И это все. Неспособность или нежелание человека отойти от привычных и очевидных измерений порождает губительную слепоту и самодовольство. Царь природы!-Он слишком буквально уверовал в это, не ведая ее подлинных пределов.
- Я хочу,-отвечает Панфилов,--чтобы человек перестал смотреться в зеркало и прихорашиваться, а посмотрел под ноги, оглянулся вокруг глазами мыслителя и художника...
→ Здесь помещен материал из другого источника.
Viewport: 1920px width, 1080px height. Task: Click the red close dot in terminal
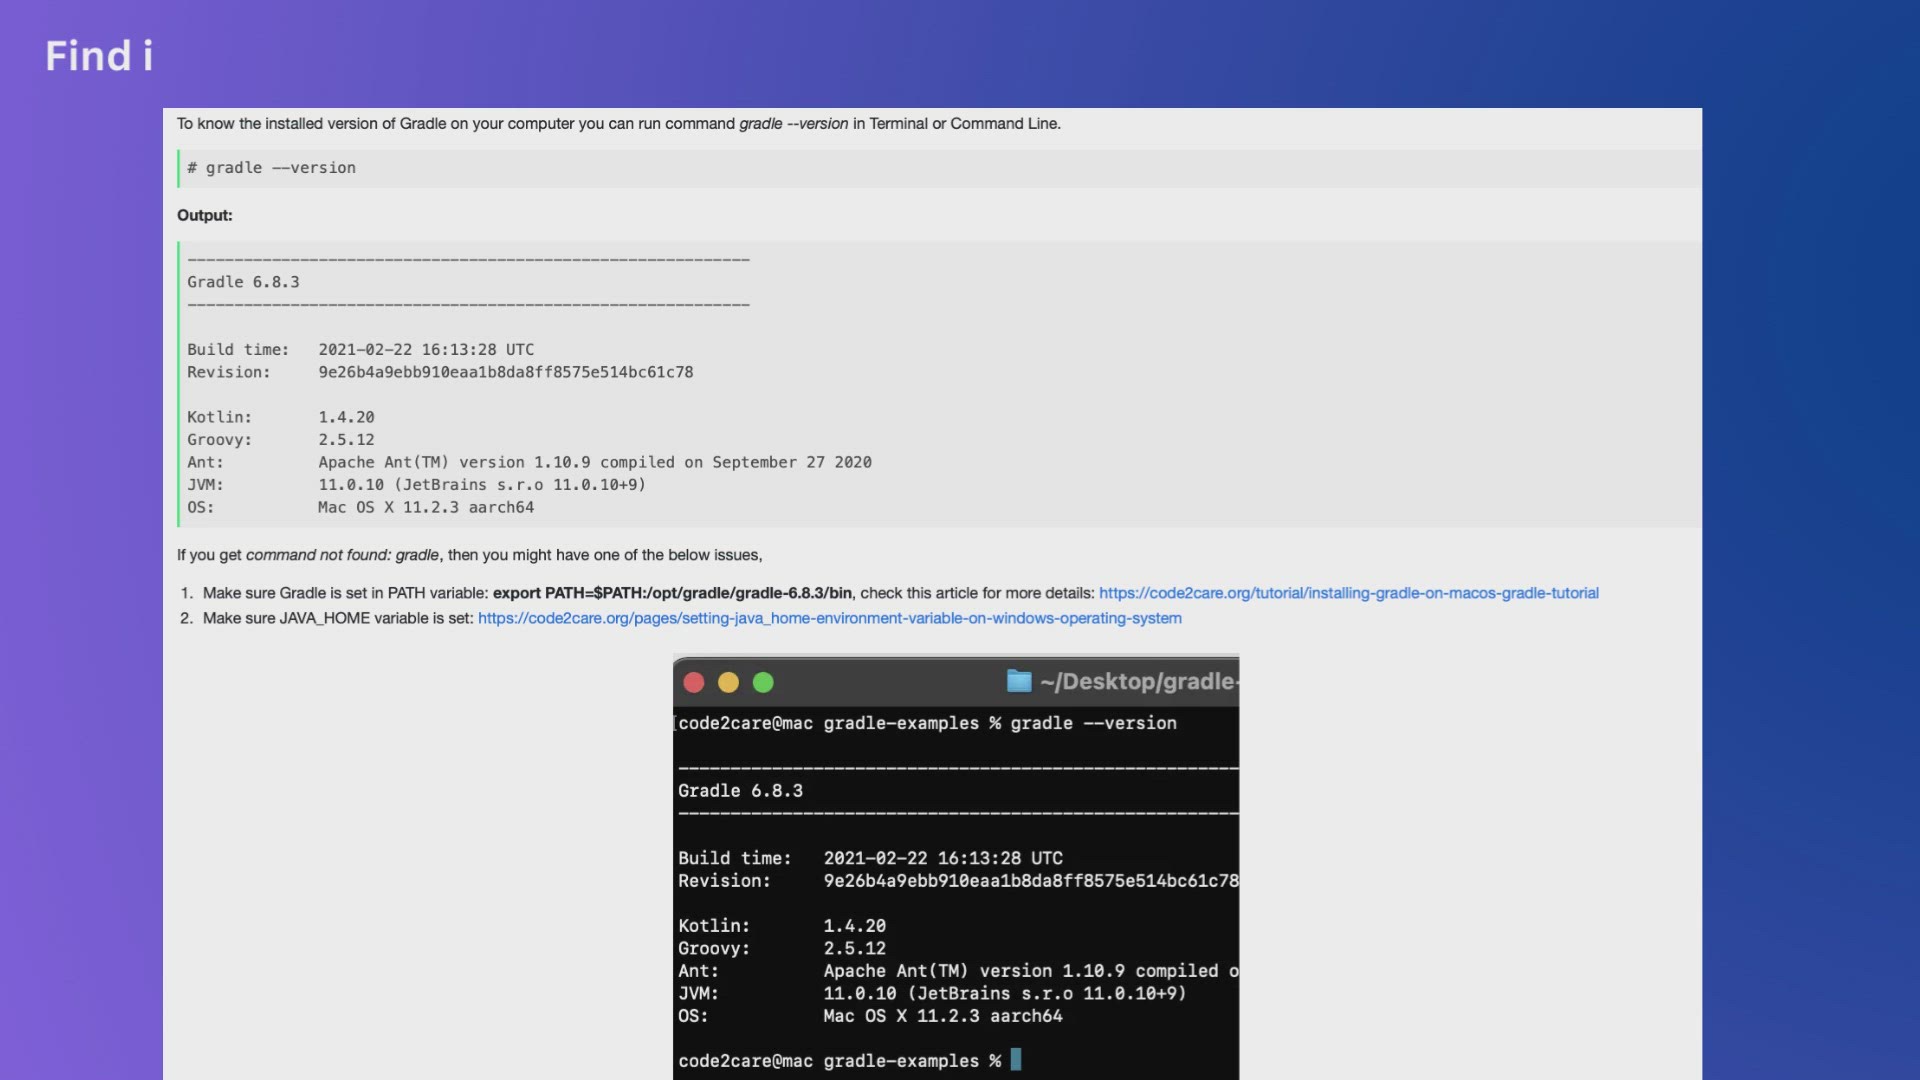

Заканчивается повесть нотой надежды: дети дэлонов и зумов преодолевают разделяющий их рубеж: они нужны друг другу; и те и другие - порождение Ноа, единой животворящей силы Вселенной. Необоримая и всепроникающая, она осуществляет себя в многообразии совершенно несхожих форм и все-таки остается единой. В этом смысле чуждая друг другу жизнь, чуждый друг другу разум - это вопрос восприятия, понимания, а не сущности. Древний и зрелый разум дэлонов знает это. Для него планета Белого Озера, ошеломившая зумов до полной растерянности, - понятна как отзвук или вариант их собственной природы, отлившейся в иную форму. Зумы сделали лишь первый шаг к пониманию многомерности всеединства, но они сделали его и в этом - залог их будущей зрелости.